WORK TO COMPLETE:
Please show each line of the listing where "agent" is present.

RECORD EXTRACTS:
++++++++++

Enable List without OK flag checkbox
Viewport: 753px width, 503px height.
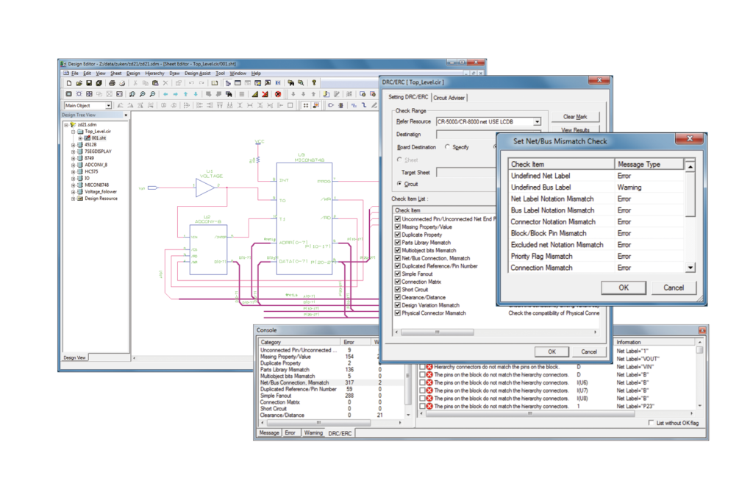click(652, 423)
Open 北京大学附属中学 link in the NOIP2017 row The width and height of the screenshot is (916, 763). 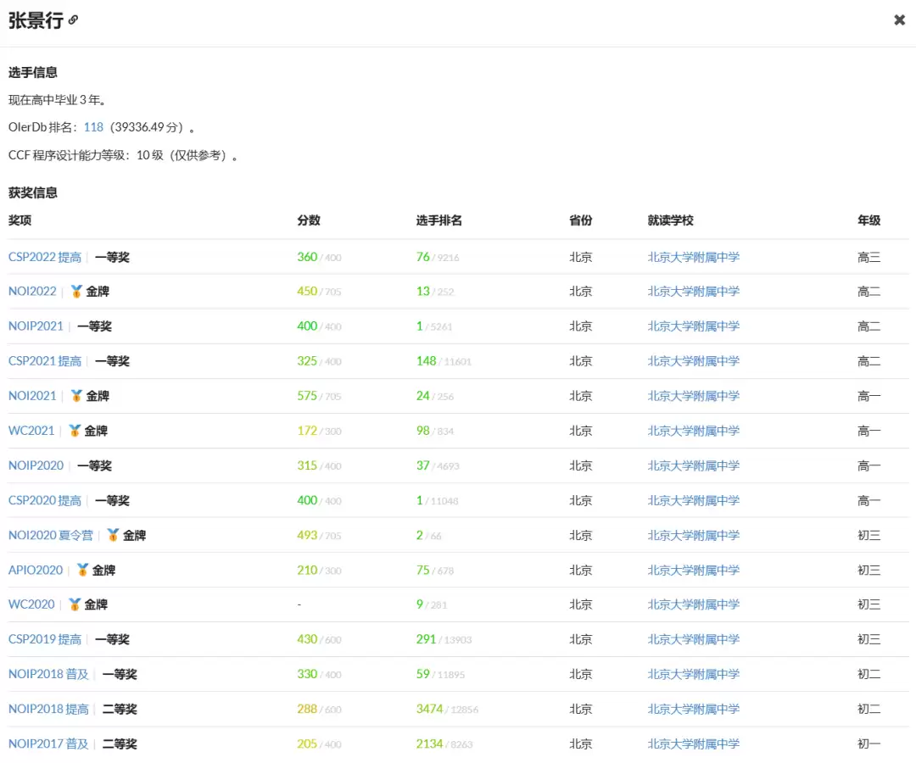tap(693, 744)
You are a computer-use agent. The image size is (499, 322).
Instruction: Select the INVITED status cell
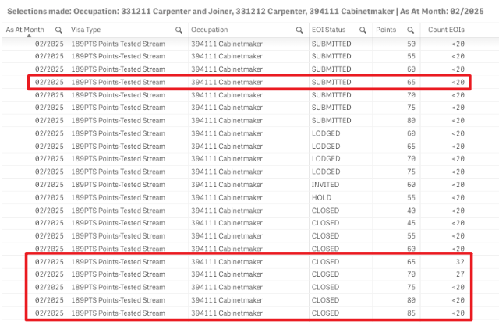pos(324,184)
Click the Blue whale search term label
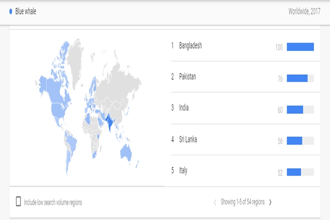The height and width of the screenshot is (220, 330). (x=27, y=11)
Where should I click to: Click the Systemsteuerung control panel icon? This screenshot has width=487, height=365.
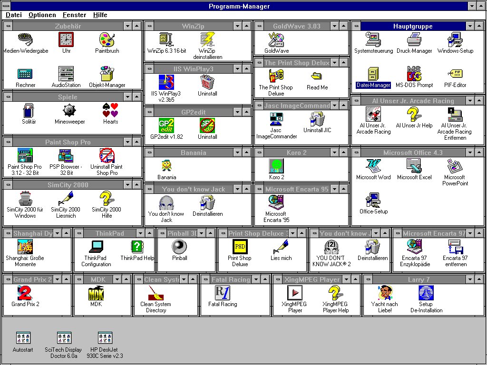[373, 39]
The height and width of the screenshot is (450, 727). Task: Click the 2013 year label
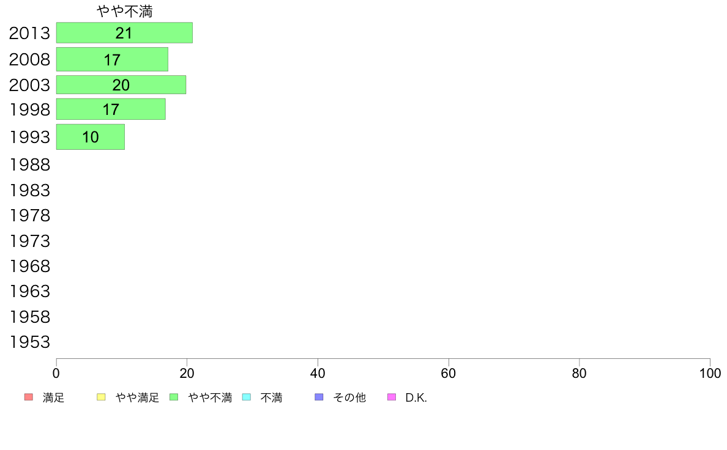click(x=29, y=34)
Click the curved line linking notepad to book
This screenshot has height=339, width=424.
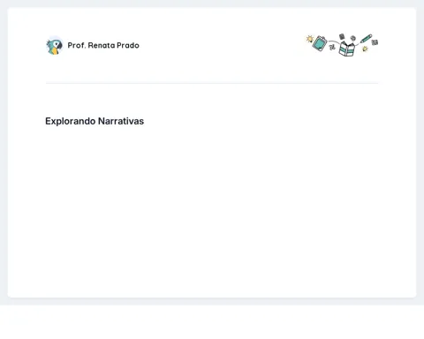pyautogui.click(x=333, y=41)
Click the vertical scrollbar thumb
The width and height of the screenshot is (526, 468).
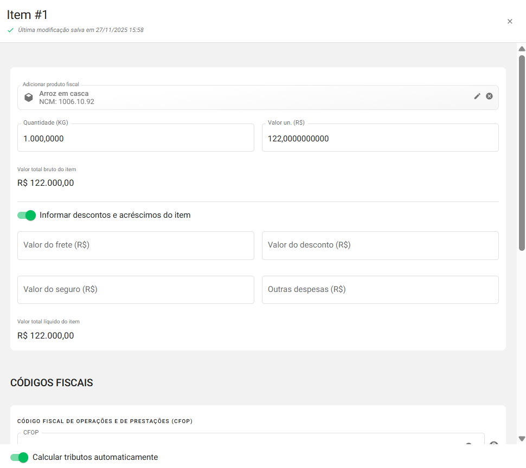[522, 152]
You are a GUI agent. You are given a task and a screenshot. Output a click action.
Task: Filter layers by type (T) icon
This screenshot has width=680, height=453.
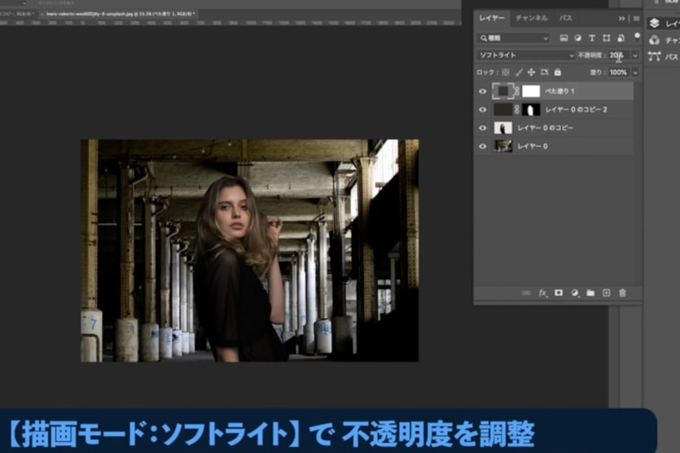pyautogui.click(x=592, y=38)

++++++++++

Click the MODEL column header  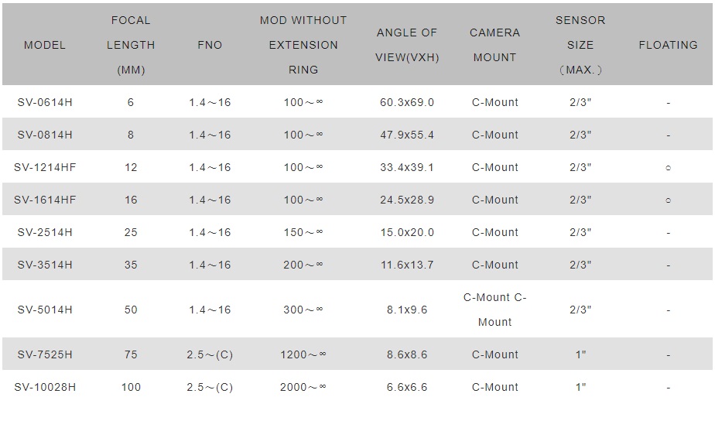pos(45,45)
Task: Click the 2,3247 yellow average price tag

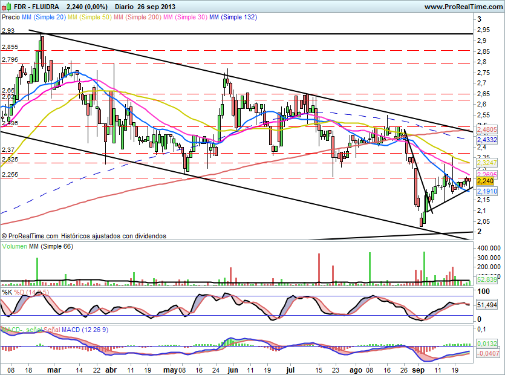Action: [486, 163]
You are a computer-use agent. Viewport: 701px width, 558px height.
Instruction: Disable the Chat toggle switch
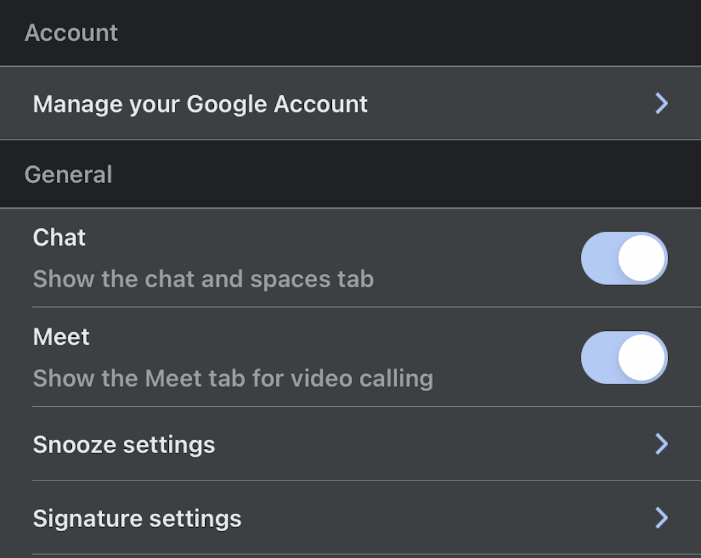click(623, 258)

++++++++++

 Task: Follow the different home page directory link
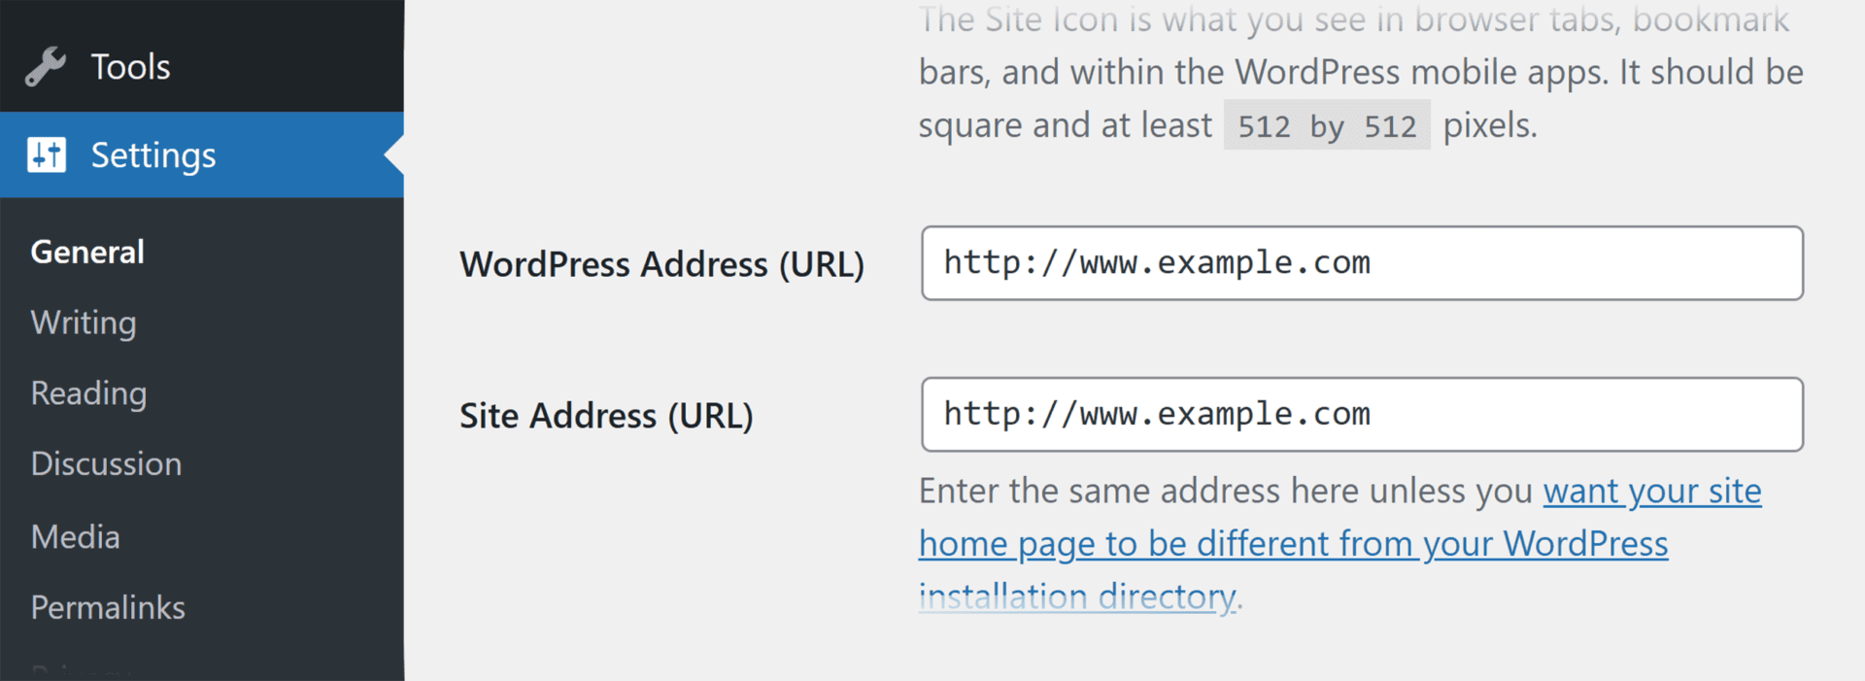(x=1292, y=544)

++++++++++

ANSWER SECTION:
You are a computer-use agent. The image size is (499, 322).
You are a GUI agent. You are given a task and a screenshot. Output a click action.
You are a computer-use agent. Viewport: 701px width, 558px height.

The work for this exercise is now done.